Facts
- Victoria Laundry (Windsor) Ltd (VLL), a laundry business, contracted with Newman Industries Ltd (NIL) for the purchase of a large boiler needed for immediate use in VLL’s operations, including a dyeing service.
- VLL informed NIL that the boiler was for immediate business use.
- NIL delayed delivery of the boiler by approximately five months, breaching the agreement.
- As a result, VLL claimed damages for lost profits due to the delay, specifically:
- Ordinary profits lost from the delay to their general laundry business.
- Exceptional profits lost from a lucrative government contract, which NIL did not know about.
- VLL initiated proceedings seeking to recover both ordinary and exceptional losses.
Issues
- Whether VLL could recover losses for ordinary business profits caused by NIL's delayed delivery.
- Whether VLL could recover exceptional losses arising from a missed government contract that NIL was not aware of.
- What degree of foreseeability is necessary for a loss to be recoverable as damages for breach of contract.
- How remoteness of damage should be assessed when concurrent contract and tort claims arise.
Decision
- The Court of Appeal held that VLL could recover damages for the ordinary profits lost due to the delayed delivery, as these losses were foreseeable and within NIL’s knowledge from the contract.
- VLL could not recover damages for the exceptional profits lost from the missed government contract, as these were not within the contemplation of NIL and were not foreseeable based on the information NIL had at the time of contract formation.
- The court clarified that losses are only recoverable if, at the time of contracting, they were either naturally arising from the breach (“ordinary losses”) or if special circumstances had been communicated to the contract breaker.
- The degree of likelihood required was stated to be a “serious possibility” or a “real danger,” not absolute certainty.
Legal Principles
- Only losses reasonably foreseeable by the parties at the time of contract formation are recoverable for breach of contract.
- There is a distinction between ordinary losses (naturally arising from the breach and imputed to the parties) and exceptional losses (arising from special circumstances requiring actual communication to the contract breaker).

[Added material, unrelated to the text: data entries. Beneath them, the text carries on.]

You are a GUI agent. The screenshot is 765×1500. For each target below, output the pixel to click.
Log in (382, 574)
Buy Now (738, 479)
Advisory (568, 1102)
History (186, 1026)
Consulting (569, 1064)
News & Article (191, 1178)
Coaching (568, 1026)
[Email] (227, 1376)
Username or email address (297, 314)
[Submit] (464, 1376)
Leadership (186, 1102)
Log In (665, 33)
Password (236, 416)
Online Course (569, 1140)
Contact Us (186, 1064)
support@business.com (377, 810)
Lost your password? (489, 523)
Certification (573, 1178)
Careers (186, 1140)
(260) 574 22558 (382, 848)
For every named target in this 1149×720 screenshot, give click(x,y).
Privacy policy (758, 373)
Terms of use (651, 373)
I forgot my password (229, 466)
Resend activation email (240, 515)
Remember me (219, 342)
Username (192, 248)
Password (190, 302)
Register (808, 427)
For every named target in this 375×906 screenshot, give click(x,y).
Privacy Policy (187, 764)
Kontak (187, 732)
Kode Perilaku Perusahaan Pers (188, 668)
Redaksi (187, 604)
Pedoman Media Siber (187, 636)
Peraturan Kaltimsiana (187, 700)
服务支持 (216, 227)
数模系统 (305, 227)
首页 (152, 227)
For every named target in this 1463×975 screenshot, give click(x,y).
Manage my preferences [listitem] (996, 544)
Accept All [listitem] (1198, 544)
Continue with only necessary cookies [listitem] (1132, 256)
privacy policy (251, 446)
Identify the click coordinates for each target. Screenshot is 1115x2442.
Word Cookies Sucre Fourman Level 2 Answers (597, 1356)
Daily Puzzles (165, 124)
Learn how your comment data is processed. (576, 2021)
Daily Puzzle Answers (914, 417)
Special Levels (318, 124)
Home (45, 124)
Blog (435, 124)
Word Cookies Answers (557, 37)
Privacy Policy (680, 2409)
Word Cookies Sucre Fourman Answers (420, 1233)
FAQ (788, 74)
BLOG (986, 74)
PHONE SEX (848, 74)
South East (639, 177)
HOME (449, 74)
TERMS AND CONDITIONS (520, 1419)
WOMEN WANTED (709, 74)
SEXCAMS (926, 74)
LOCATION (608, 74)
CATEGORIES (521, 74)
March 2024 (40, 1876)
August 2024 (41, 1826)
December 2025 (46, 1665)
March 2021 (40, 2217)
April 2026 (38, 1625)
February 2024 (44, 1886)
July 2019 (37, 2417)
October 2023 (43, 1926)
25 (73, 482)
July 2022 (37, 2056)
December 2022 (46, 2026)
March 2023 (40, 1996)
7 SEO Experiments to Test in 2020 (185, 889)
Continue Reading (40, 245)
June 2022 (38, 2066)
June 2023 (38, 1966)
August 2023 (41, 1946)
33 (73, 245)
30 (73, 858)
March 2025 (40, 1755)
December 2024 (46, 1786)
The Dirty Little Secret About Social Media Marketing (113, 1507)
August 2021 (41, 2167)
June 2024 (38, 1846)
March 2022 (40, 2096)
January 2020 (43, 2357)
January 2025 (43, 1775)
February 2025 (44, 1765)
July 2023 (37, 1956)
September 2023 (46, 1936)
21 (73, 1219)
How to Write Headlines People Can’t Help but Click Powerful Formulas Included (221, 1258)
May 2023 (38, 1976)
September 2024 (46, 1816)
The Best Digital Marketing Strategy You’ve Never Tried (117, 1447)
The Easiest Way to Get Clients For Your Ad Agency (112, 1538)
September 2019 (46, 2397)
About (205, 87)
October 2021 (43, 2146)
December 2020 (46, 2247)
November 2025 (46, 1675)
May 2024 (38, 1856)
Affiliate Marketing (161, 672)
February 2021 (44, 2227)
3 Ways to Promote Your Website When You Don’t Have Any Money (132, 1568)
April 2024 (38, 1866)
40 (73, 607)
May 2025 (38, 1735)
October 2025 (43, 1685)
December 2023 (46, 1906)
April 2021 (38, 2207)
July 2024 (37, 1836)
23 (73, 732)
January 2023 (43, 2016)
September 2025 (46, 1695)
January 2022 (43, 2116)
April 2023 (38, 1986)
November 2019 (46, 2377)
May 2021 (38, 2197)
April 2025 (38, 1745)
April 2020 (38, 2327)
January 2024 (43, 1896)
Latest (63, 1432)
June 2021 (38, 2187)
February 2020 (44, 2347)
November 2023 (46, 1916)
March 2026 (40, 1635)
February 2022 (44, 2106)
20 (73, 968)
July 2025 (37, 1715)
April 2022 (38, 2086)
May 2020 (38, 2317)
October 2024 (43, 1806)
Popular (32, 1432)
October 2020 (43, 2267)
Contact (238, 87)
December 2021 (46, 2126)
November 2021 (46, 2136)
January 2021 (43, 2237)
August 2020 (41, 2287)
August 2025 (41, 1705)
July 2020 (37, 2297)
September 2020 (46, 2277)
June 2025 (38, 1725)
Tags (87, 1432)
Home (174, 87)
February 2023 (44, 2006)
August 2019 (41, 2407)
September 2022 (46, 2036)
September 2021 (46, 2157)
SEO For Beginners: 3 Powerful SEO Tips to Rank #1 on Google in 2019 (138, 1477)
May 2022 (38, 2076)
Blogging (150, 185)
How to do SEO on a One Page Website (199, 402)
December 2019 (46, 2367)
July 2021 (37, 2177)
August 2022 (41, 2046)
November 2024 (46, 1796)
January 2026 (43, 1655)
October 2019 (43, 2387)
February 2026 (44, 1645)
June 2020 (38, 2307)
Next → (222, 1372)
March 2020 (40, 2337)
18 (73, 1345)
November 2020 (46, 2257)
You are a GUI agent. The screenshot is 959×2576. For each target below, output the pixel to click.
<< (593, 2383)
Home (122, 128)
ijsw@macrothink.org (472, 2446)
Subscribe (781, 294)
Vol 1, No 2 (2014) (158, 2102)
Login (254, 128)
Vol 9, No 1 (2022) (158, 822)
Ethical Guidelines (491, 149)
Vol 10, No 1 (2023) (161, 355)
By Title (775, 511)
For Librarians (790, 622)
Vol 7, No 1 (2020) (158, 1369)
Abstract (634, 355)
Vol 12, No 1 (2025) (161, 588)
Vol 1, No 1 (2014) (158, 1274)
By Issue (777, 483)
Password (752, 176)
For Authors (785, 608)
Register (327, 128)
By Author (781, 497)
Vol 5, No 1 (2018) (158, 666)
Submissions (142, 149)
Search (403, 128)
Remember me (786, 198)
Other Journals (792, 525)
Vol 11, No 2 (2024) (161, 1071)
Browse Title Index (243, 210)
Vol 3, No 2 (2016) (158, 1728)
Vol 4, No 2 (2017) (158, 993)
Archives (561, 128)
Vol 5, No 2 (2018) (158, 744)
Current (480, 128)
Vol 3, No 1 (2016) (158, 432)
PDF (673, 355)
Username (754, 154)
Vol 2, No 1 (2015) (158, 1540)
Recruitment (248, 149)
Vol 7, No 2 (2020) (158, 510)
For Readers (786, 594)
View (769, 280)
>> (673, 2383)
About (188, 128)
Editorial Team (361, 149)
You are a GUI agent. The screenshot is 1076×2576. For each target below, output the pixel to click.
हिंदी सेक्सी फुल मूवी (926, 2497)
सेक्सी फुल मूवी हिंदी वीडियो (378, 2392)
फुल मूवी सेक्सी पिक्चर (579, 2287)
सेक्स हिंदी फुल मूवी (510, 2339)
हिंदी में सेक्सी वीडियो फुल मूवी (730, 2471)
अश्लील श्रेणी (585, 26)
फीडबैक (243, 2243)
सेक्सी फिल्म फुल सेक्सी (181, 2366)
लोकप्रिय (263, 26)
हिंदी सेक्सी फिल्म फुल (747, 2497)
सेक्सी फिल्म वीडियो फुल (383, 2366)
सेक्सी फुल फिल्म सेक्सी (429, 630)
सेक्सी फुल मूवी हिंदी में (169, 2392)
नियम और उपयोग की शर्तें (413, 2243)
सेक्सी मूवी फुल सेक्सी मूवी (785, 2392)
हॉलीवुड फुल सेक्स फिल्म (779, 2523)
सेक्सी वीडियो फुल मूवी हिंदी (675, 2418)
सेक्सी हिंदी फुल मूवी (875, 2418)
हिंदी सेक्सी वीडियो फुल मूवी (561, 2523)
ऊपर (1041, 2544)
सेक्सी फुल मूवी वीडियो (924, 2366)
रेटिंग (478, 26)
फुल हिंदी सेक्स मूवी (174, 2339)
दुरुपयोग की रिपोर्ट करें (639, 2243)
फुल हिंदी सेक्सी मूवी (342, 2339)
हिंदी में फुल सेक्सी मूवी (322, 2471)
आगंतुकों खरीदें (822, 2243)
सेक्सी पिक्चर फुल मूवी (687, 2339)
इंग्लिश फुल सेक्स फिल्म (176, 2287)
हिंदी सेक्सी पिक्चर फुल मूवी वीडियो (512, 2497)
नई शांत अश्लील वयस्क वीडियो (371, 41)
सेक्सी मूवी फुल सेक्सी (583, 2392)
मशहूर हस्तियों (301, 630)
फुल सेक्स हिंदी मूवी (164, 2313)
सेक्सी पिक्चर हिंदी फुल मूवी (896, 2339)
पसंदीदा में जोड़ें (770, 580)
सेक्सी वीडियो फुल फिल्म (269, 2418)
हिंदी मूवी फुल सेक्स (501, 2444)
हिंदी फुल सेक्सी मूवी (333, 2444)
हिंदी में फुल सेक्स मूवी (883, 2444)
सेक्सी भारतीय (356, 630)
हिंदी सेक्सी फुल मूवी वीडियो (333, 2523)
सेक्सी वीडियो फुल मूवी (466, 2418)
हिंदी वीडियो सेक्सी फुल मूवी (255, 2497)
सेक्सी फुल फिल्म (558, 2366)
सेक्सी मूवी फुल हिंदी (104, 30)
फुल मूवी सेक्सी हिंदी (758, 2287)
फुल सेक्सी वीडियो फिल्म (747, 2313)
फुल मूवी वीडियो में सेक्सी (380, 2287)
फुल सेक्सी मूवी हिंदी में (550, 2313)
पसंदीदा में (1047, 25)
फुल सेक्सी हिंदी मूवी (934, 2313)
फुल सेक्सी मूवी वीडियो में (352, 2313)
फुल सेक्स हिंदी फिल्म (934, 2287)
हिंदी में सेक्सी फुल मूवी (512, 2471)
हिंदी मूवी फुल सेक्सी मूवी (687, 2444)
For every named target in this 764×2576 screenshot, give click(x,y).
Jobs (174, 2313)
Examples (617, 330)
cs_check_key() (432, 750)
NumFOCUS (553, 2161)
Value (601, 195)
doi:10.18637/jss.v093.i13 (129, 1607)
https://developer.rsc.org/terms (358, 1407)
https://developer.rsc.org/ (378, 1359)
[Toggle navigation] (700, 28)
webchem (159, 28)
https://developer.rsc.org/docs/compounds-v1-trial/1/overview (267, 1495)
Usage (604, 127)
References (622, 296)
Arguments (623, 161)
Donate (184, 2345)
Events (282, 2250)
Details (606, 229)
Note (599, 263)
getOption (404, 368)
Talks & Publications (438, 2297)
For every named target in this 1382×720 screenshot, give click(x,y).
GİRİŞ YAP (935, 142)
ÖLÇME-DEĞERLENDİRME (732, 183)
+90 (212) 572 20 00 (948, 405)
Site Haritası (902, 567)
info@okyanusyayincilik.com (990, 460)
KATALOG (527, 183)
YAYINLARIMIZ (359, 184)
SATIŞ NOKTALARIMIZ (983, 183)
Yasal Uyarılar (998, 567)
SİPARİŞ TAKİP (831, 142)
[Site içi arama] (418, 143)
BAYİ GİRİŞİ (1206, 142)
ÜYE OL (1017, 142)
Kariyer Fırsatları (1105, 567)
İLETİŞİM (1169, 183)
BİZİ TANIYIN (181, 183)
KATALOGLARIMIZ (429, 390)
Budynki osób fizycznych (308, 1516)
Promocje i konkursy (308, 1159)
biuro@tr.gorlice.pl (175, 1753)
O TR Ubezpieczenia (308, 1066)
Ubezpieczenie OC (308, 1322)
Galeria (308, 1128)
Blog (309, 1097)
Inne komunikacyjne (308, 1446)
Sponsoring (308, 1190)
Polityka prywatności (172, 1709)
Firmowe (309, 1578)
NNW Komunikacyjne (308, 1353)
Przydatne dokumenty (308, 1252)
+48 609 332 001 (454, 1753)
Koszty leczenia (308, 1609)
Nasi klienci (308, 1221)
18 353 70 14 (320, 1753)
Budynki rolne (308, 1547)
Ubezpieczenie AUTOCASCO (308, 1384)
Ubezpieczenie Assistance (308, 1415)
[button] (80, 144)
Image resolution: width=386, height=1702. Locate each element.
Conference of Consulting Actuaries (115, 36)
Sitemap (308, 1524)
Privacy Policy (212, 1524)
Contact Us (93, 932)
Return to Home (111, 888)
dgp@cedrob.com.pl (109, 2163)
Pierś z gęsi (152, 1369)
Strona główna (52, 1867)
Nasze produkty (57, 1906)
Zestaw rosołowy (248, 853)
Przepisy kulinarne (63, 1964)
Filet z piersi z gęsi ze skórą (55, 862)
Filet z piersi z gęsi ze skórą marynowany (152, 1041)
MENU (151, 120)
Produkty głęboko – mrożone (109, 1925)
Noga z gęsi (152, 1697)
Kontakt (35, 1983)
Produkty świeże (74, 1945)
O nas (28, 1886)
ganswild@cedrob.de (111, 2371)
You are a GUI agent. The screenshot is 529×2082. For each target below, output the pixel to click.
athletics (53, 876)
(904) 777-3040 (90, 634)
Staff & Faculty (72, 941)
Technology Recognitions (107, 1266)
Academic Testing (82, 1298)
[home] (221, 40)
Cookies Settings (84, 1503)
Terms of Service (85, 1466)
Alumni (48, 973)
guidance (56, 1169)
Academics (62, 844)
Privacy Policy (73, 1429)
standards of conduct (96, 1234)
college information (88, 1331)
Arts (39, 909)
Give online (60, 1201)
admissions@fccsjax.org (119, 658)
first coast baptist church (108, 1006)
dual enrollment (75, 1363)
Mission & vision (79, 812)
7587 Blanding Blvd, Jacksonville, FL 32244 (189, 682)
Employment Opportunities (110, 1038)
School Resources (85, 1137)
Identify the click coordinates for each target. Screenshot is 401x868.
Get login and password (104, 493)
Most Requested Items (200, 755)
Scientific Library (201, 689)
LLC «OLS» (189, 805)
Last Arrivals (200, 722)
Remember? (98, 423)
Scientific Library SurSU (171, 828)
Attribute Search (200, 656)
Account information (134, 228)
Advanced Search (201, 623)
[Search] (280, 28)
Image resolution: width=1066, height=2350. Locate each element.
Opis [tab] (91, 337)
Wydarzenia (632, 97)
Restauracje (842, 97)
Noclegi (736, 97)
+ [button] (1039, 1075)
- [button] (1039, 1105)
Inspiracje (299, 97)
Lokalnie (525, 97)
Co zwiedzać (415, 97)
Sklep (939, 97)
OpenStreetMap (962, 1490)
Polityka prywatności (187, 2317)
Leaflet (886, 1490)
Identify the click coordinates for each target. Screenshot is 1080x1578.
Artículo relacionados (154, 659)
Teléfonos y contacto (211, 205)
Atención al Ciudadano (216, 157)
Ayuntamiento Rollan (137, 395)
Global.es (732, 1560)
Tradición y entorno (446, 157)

- The test of remoteness is objective: a reasonable person in the contract breaker’s position must have foreseen the type of loss as a serious possibility.
- Actual contemplation of the specific loss is not necessary; imputed or communicated knowledge suffices.
- In concurrent contract and tort claims, the contractual remoteness test governs, and is stricter than the remoteness test in tort.
Conclusion
Victoria Laundry (Windsor) Ltd v Newman Industries Ltd [1949] 2 KB 528 established that recoverable damages for breach of contract are limited to losses that are reasonably foreseeable at the time of contracting, either arising naturally from the breach or from special circumstances known to both parties. The case clarifies that losses must be a serious possibility in the reasonable contemplation of the parties, and contractual remoteness prevails over tort remoteness in concurrent claims.